> **Instructions to follow**: Rewrite the material, changing "dropdown" to "menu" and leaving everything else as it is.

=== Task input ===

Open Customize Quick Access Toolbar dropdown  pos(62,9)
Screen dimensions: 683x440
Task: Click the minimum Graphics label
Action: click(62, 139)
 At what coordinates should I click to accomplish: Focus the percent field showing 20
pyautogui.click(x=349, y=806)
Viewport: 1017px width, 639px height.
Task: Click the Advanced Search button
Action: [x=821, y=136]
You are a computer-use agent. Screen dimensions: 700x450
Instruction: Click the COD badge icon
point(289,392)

===

> **Written solution**:
Open Customize Quick Access Toolbar menu  pos(62,9)
Screen dimensions: 683x440
Task: Click the minimum Graphics label
Action: click(62, 139)
 At what coordinates should I click to accomplish: Focus the percent field showing 20
pyautogui.click(x=349, y=806)
Viewport: 1017px width, 639px height.
Task: Click the Advanced Search button
Action: [x=821, y=136]
You are a computer-use agent. Screen dimensions: 700x450
Instruction: Click the COD badge icon
point(289,392)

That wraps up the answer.